It’s Week 2 of Nonfiction November. Our host this week is Sarah from Sarah’s Book Shelves and we’re talking about book pairings:
It can be a “If you loved this book, read this!” or just two titles that you think would go well together. Maybe it’s a historical novel and you’d like to get the real history by reading a nonfiction version of the story.
I had to think about this challenge for a few days, and a few of the books I thought of were paired by other readers, so I eventually came up with this pairing. These are not easy reads.
This is a nonfiction book about the prevalence of rape and how it’s underreported, covered up and hidden in one college town. Krakauer also shares research into other schools statistics and a similar lack of justice. The stories of the victims were tough to listen to, and yet I know it’s so important. I read this just as I was sending my son off to his first year of college, it made for good discussion points and I may have scared the shit of him just a little.

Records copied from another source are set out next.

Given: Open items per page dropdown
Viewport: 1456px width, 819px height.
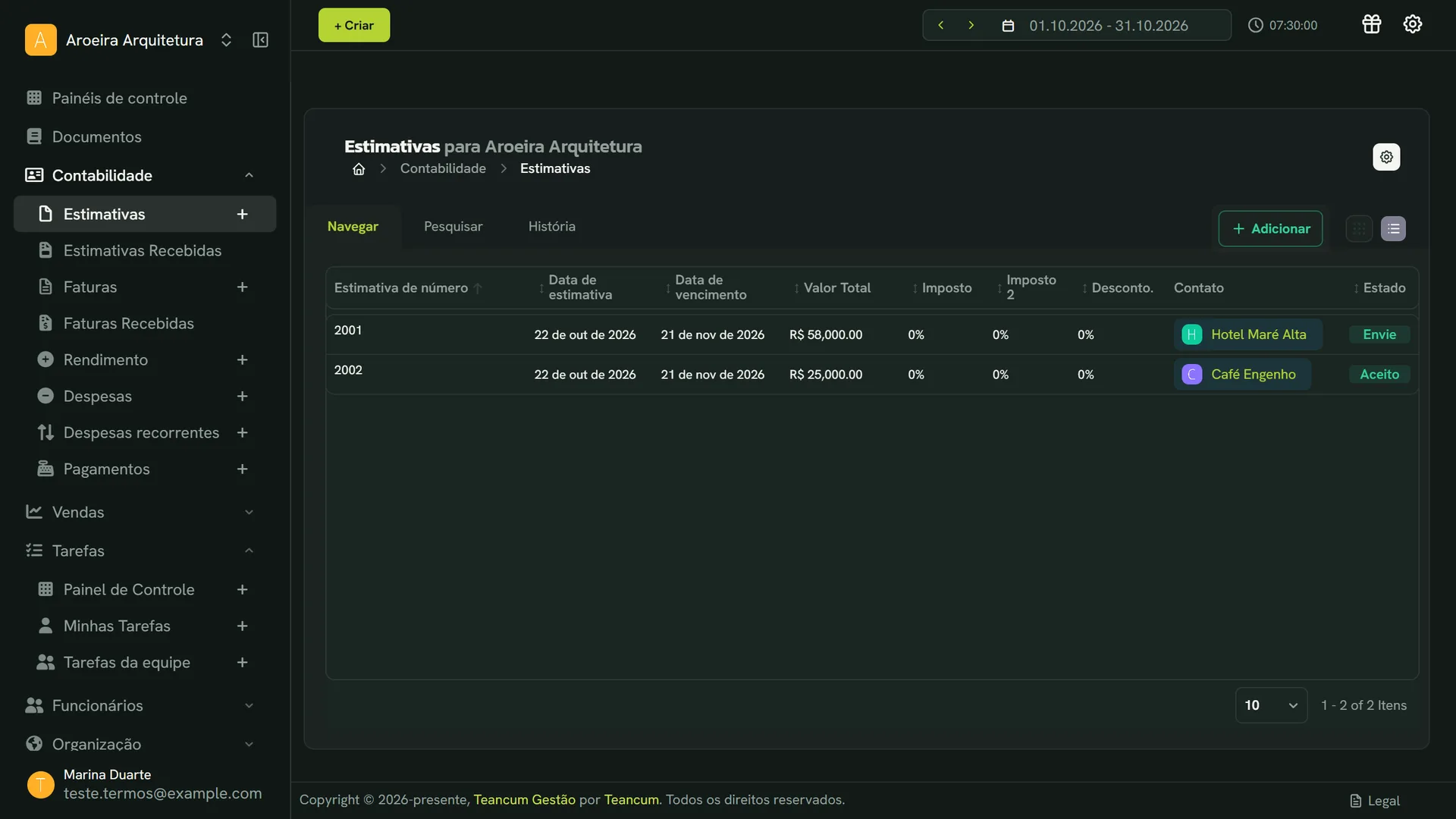Looking at the screenshot, I should click(1271, 705).
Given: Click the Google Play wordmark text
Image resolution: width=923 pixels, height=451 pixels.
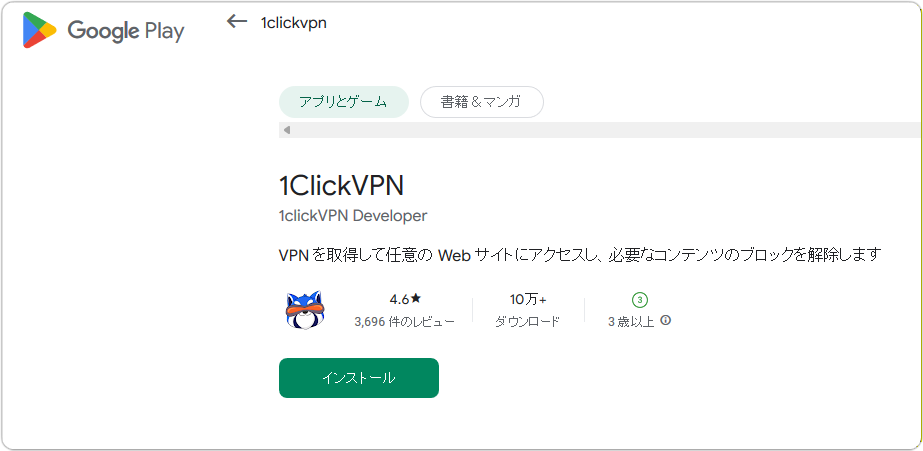Looking at the screenshot, I should pos(126,31).
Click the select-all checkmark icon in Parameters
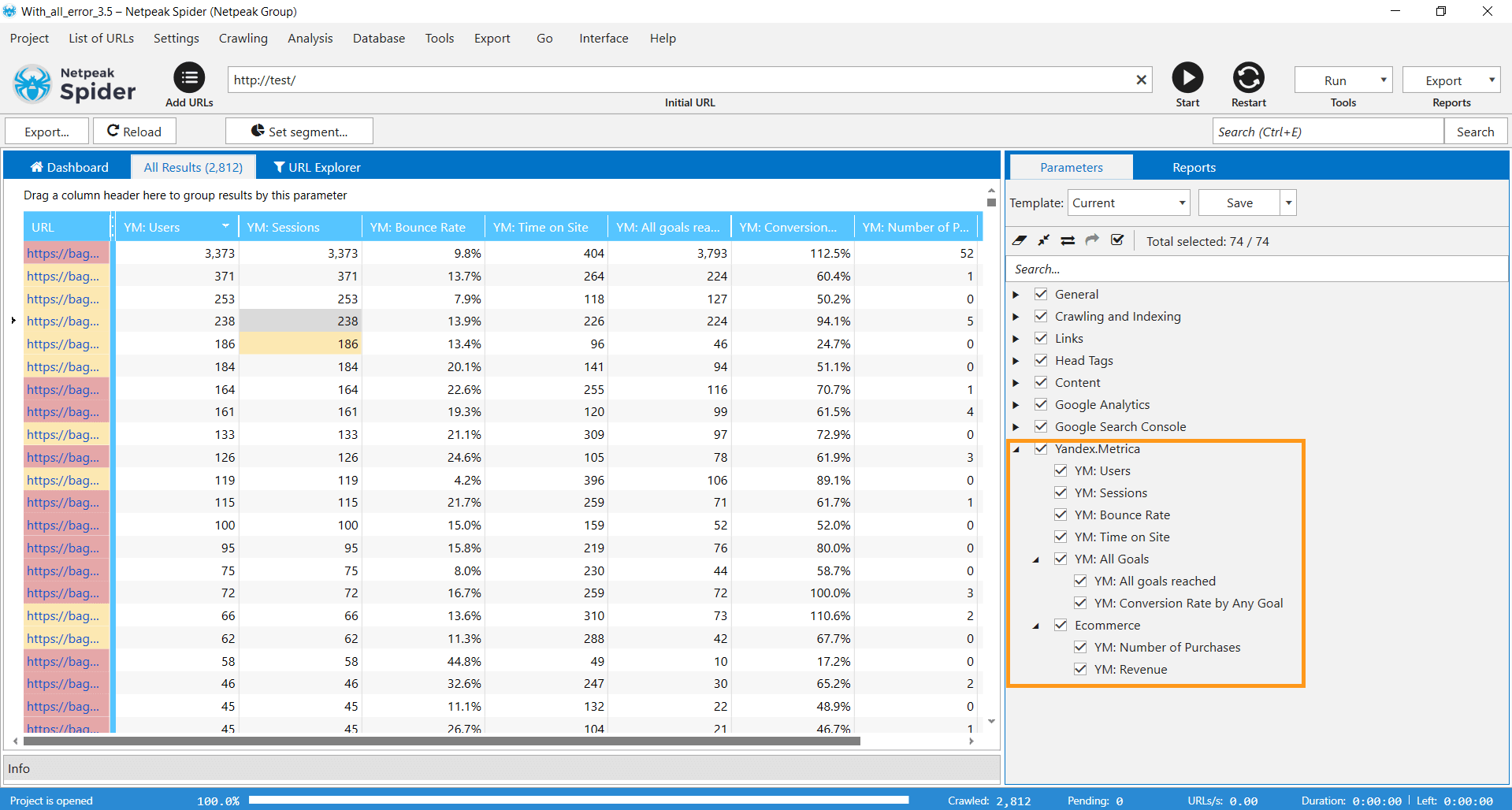1512x810 pixels. (x=1116, y=240)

I read this book early this year and have not yet reviewed. While the stories in these books don’t mesh exactly it does involve the tragedy of rape and the actions some take without permission. This book is told from both the victim and her rapist’s point of view. Hatvany giving them both voices was very powerful. When I was a college student I didn’t think of a rapist as a frat boy or football player, but as the hooded guy hiding around a corner. I learned that pressure from all sorts of men is real, some of them look like our friends. This book was powerful, the friendship of two people is ruined when one partner assumes the other has said yes.
The one thought that keeps coming to my mind about these books and about the culture we live in, is that using any power or authority over another person is happening too much. I’m not sure where we got to this place but I do know we all have to work harder to stop it. Educating our children, talking about it to our friends. Letting men and women know that if they attempt sexual advances of any kind without consent it’s just wrong, always wrong.